While it was a lot of work- I don’t regret a moment of it. However, I learned a lot that I wish I had read on a blog somewhere, so I wanted to share my process.
(Our family roots are Scottish and we were apparently horse thieves, so our shirt has our Scottish Clan crest with a horse head on top for good humor, and three stripes of the tartan colors below. I did an alternate shirt for people who didn’t think the horse thing was funny. )
Materials I used:
Black and white design printed onto Acetate (overhead projector
Picture frame minus picture- but with glass, from thrift store
Speedball Photo Emulsion, plus primer, usually sold in a kit, and Speedball Fabric Ink
Old silk curtains from thrift store, preferably with a very fine mesh
Big cardboard box
Step One “Make the Screen”:
Set glass from frame aside. With a helpful friend, staple the silk to your empty frame.

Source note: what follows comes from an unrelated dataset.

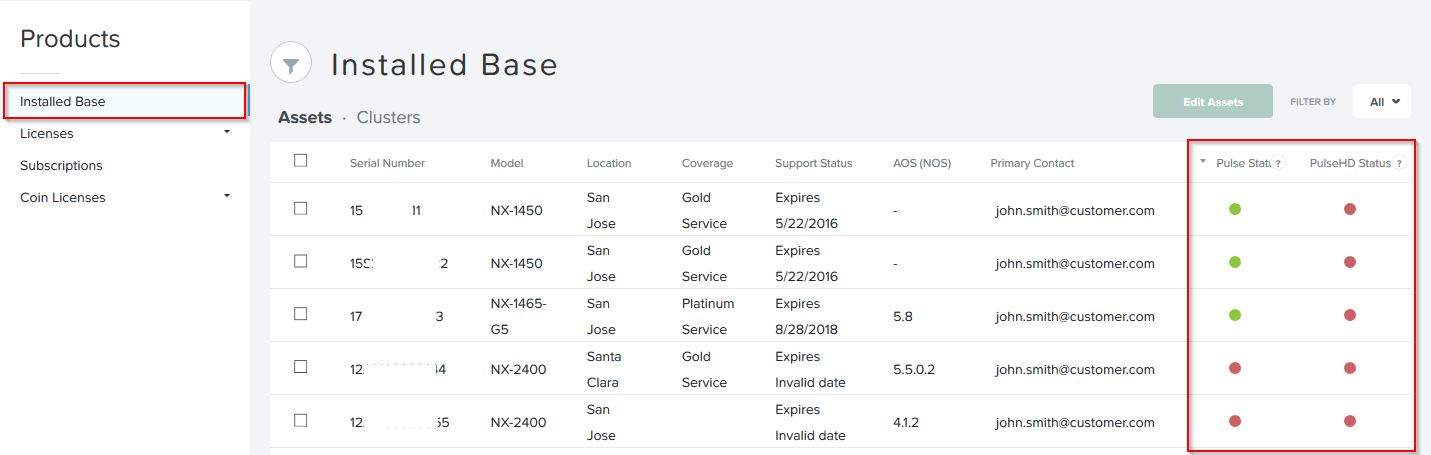Click the Support Status column header
1431x455 pixels.
click(x=813, y=163)
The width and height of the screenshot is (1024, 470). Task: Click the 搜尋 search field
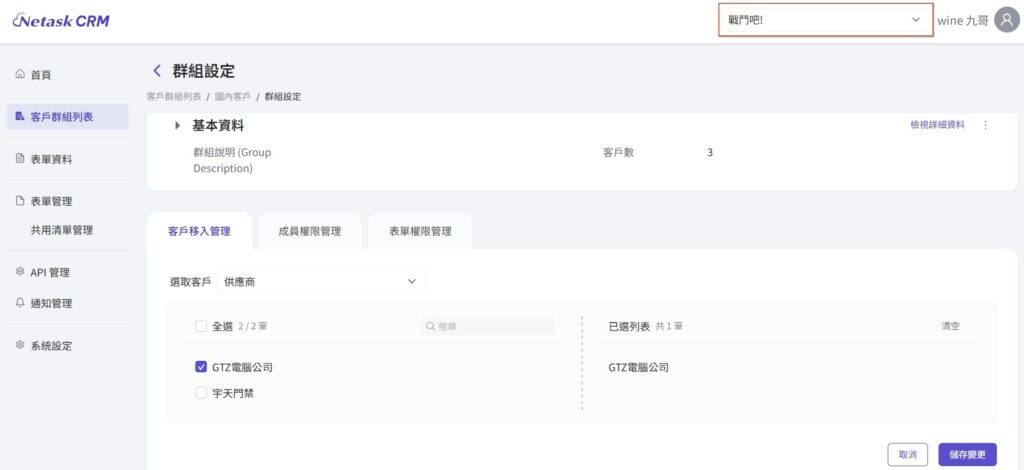coord(488,326)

I suggest starting on one side, then do the opposite side, then do the top and bottom, starting always in the middle, pulling the screen super tight every time. The tauter/tighter your screen- the better it works.
Step Two, “Prep the Screen”:
Mix the photo Emulsion and Primer really well and write the date on the bottle so you will know when it will expire. You will store it in the fridge after pulling your screen.

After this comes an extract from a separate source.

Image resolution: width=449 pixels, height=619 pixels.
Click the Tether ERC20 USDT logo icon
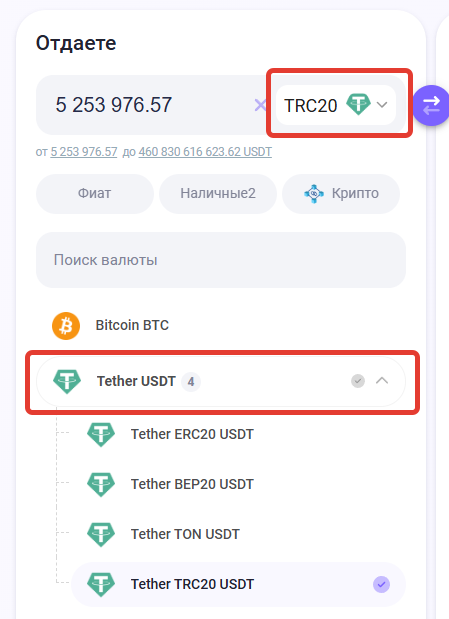tap(101, 434)
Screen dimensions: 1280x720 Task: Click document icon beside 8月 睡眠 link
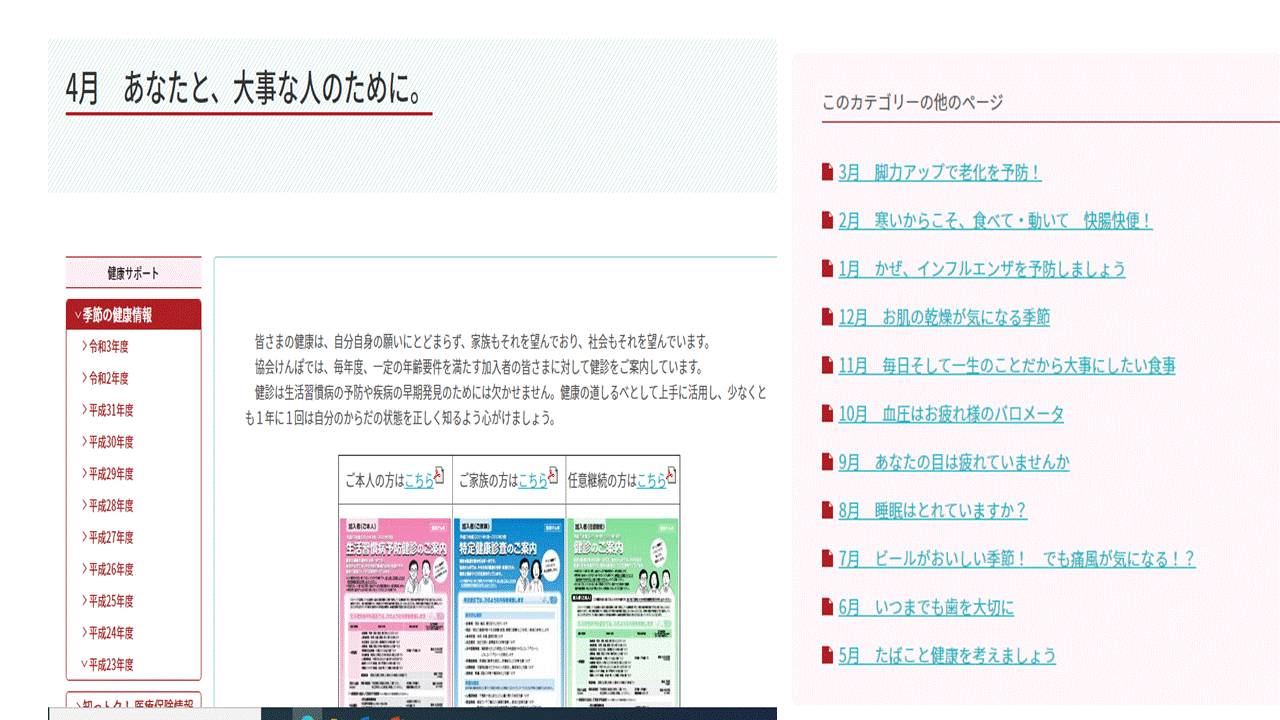(x=827, y=510)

It an almost black environment (I had the lights on in another room while I was in the kitchen at night), generously spoon the emulsion all along the edge of the squeegee, careful to hold your squeegee horizontally, but at a 40 degree angle from the sink so it doesn’t fall off.
In your other hand, hold the screen vertically. Touch the edge of the squeegee to the bottom of the screen and change the angle of the squeegee upwards so that the emulsion all slides to the screen’s surface. Pull your squeegee upwards while exherting pressure against the screen. Pros can do this in one pull- but with homemade screens I usually have to do this a few times to get the screen evenly coated. You don’t want this to be thick! Some people coat the back, too. I did because someone told me to, but I never did this in a professional environment, so I dunno what the deal is.
Step Three “Hide your Screen and Wait”:
The hardest part. Get a big box that is lightproof to hold your screen. I suggest duct taping any holes to keep light out, and write a note on the box so curious people you live with won’t get in there. Set two blocks in the box where the frame’s edges can rest so that air can flow under your screen. (I used old VHS tapes, ha!) Put your wet screen horizontal and flat in this box immediately after squeegee-step, and close the lid. Put the box in the basement or in a closet- somewhere safe from light.
If you have an exposure lamp, you can wait 6 hours to expose, but if not- just wait overnight and continue in the morning.
Step Four “Expose”:
The next day, while in your dark place, look at your screen to make sure it is dry. There might be big dots of emulsion where you were a little too generous- as long as these aren’t in the middle of the screen where you are printing, no big deal. If they are- you will have to start over since the blob will ruin your print. This is one reason I suggest making at least 2 screens at a time.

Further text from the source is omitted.